Data on locating visible targets:
##############################

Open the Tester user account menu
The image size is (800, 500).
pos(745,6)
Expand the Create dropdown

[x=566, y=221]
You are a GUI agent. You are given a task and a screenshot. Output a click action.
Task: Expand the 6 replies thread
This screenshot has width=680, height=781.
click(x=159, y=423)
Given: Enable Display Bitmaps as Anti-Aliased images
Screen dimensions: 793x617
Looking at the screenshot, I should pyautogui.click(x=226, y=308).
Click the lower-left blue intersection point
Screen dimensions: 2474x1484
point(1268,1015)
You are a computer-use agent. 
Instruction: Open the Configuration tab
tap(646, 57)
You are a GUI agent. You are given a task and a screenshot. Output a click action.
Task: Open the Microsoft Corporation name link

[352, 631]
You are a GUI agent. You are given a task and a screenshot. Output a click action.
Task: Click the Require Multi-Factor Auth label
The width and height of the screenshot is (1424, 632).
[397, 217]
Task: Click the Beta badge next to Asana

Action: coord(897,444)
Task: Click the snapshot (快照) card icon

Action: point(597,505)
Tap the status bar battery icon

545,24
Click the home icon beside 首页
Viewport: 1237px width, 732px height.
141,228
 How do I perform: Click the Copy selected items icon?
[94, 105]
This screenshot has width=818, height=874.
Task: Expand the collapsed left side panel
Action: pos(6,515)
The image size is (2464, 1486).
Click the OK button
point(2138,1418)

##############################

Please copy all of the material above word for word, keeping every line in its original order.

Open the Tester user account menu
The image size is (800, 500).
pos(745,6)
Expand the Create dropdown

[x=566, y=221]
You are a GUI agent. You are given a task and a screenshot. Output a click action.
Task: Expand the 6 replies thread
This screenshot has width=680, height=781.
click(x=159, y=423)
Given: Enable Display Bitmaps as Anti-Aliased images
Screen dimensions: 793x617
Looking at the screenshot, I should pyautogui.click(x=226, y=308).
Click the lower-left blue intersection point
Screen dimensions: 2474x1484
point(1268,1015)
You are a computer-use agent. 
Instruction: Open the Configuration tab
tap(646, 57)
You are a GUI agent. You are given a task and a screenshot. Output a click action.
Task: Open the Microsoft Corporation name link

[352, 631]
You are a GUI agent. You are given a task and a screenshot. Output a click action.
Task: Click the Require Multi-Factor Auth label
The width and height of the screenshot is (1424, 632).
[397, 217]
Task: Click the Beta badge next to Asana

Action: coord(897,444)
Task: Click the snapshot (快照) card icon

Action: point(597,505)
Tap the status bar battery icon

545,24
Click the home icon beside 首页
Viewport: 1237px width, 732px height.
141,228
 How do I perform: Click the Copy selected items icon?
[94, 105]
This screenshot has width=818, height=874.
Task: Expand the collapsed left side panel
Action: pos(6,515)
The image size is (2464, 1486).
Click the OK button
point(2138,1418)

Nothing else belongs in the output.